Task inputs =>

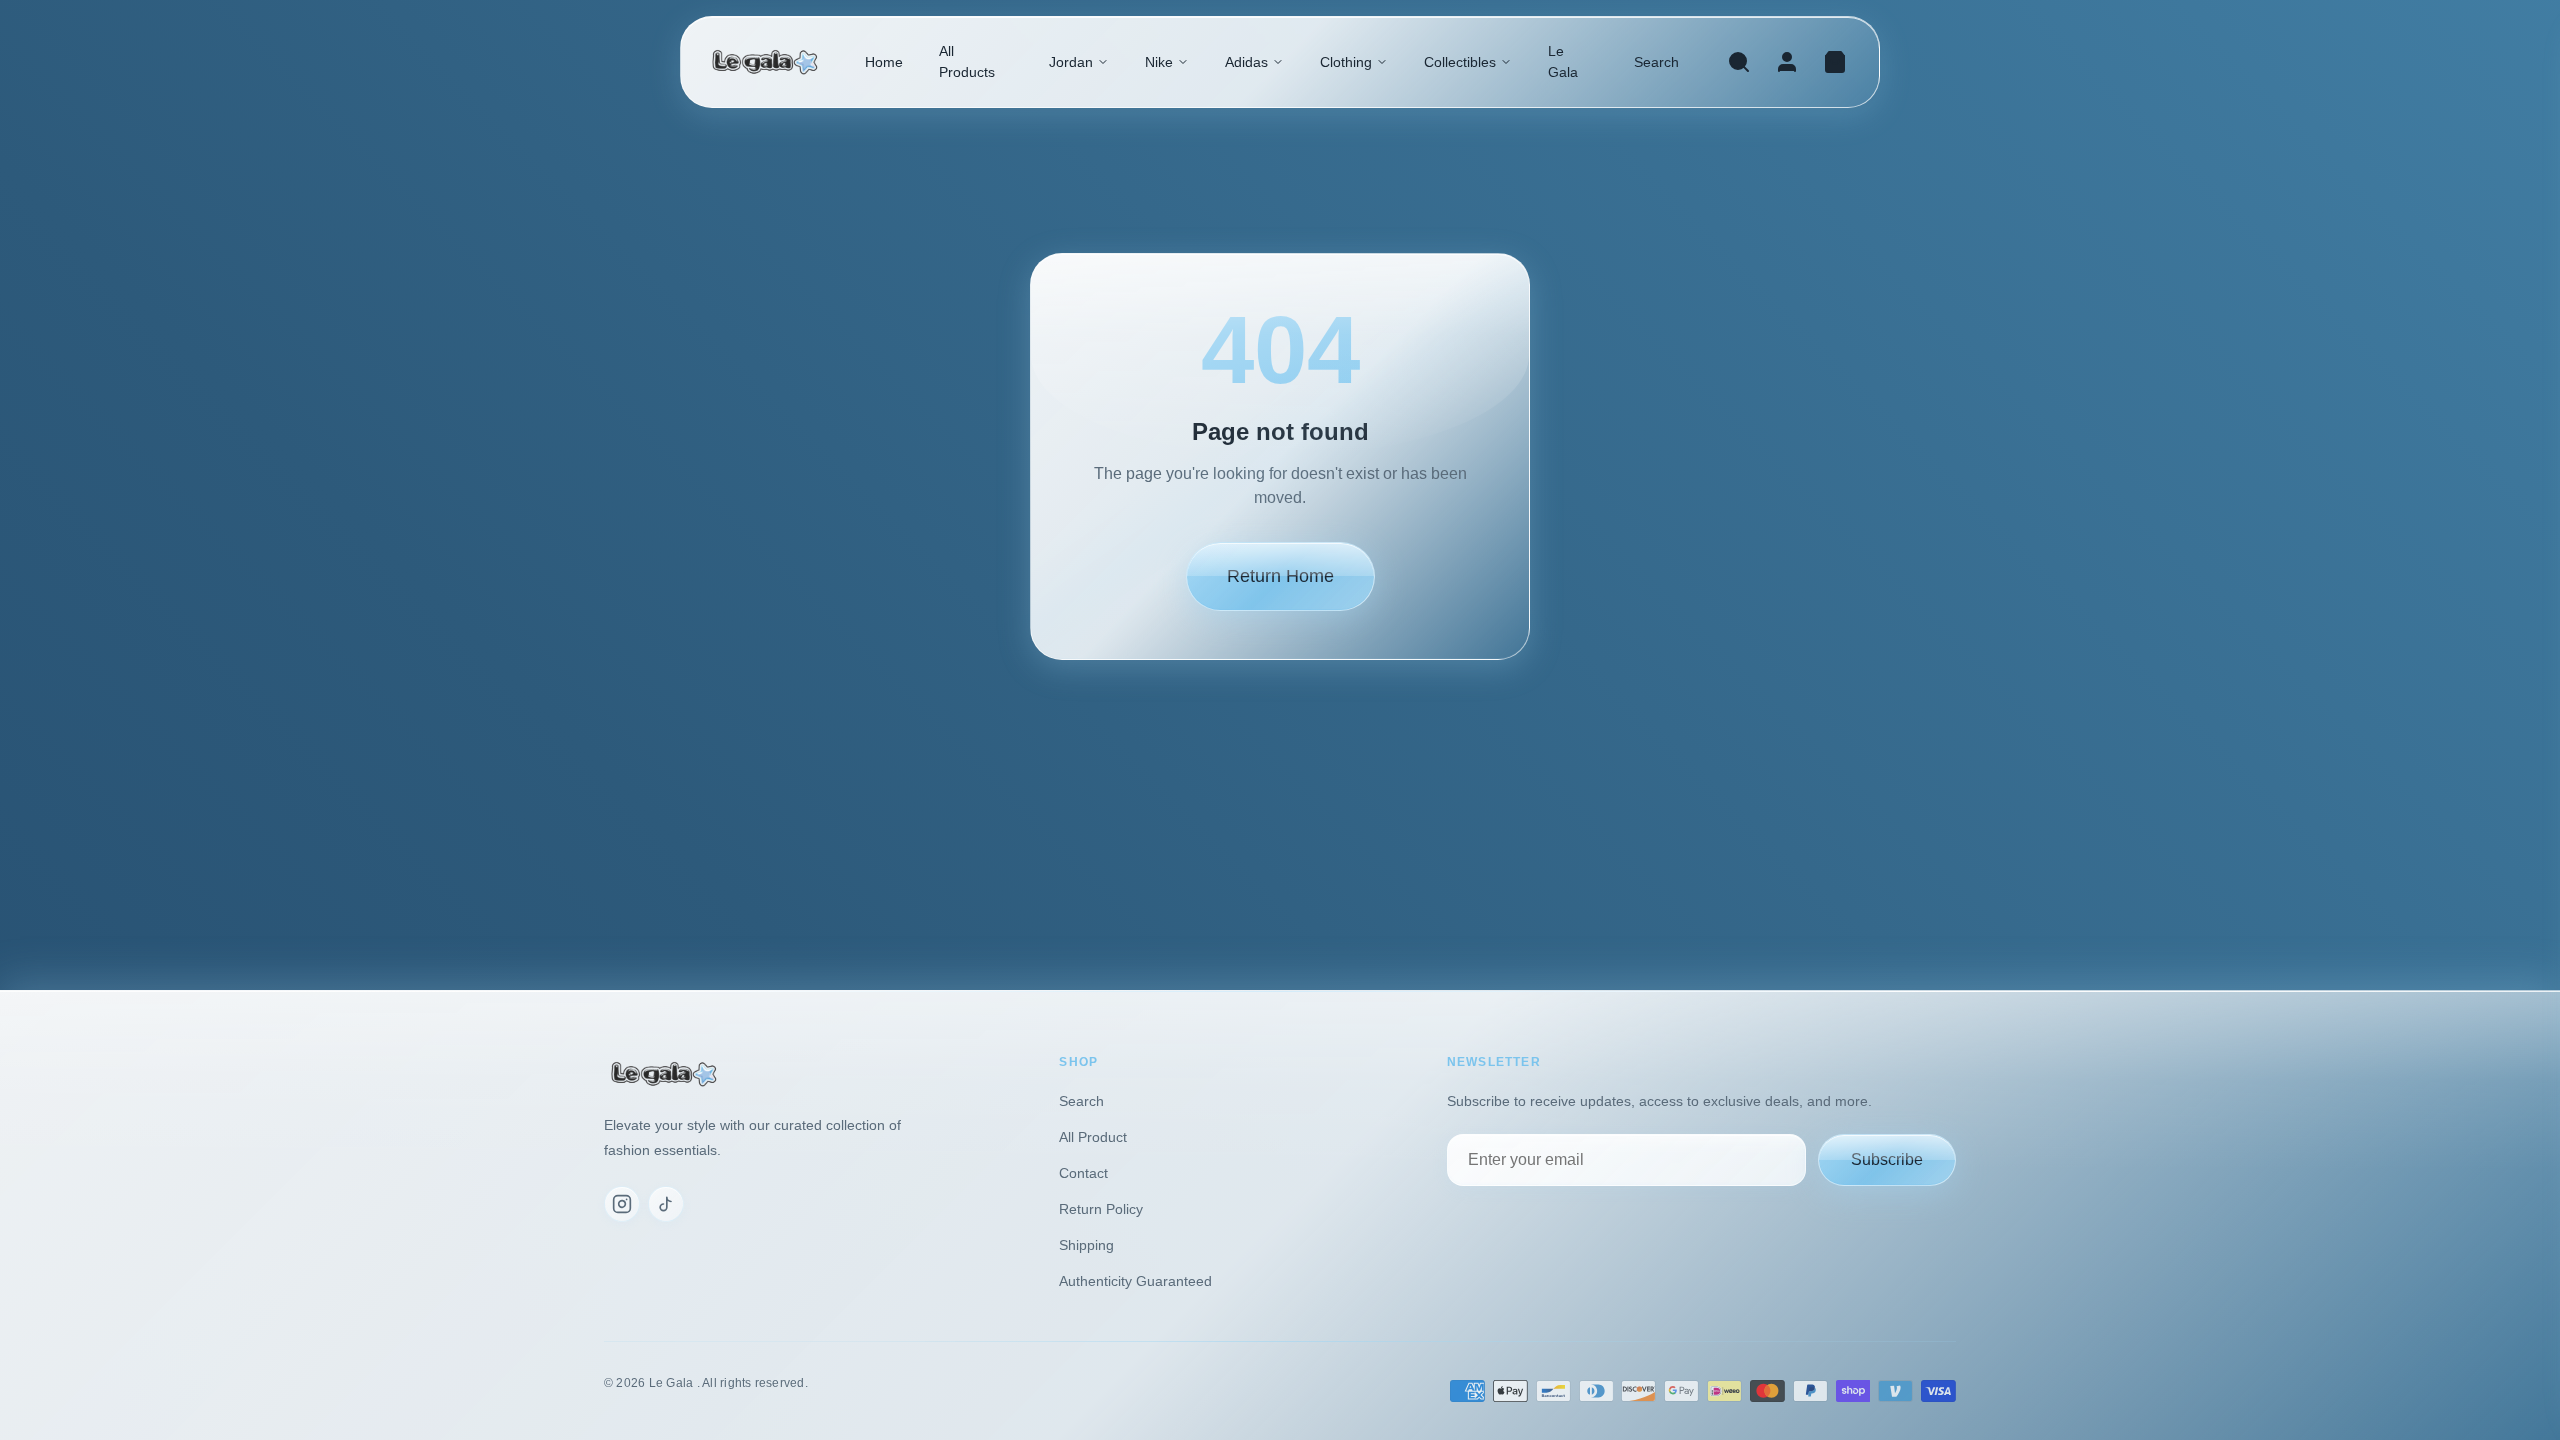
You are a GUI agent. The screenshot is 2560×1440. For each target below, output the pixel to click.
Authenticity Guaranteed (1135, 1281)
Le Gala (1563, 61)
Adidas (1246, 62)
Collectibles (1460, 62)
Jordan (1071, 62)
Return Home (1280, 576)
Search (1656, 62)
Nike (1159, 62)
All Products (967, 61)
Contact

Aim of the exercise =>
Your answer should be an exact copy of the entries above, with no images included.

Exercise solution =>
You are a GUI agent. The screenshot is 2560×1440. For each target below, output the pixel to click.
Authenticity Guaranteed (1135, 1281)
Le Gala (1563, 61)
Adidas (1246, 62)
Collectibles (1460, 62)
Jordan (1071, 62)
Return Home (1280, 576)
Search (1656, 62)
Nike (1159, 62)
All Products (967, 61)
Contact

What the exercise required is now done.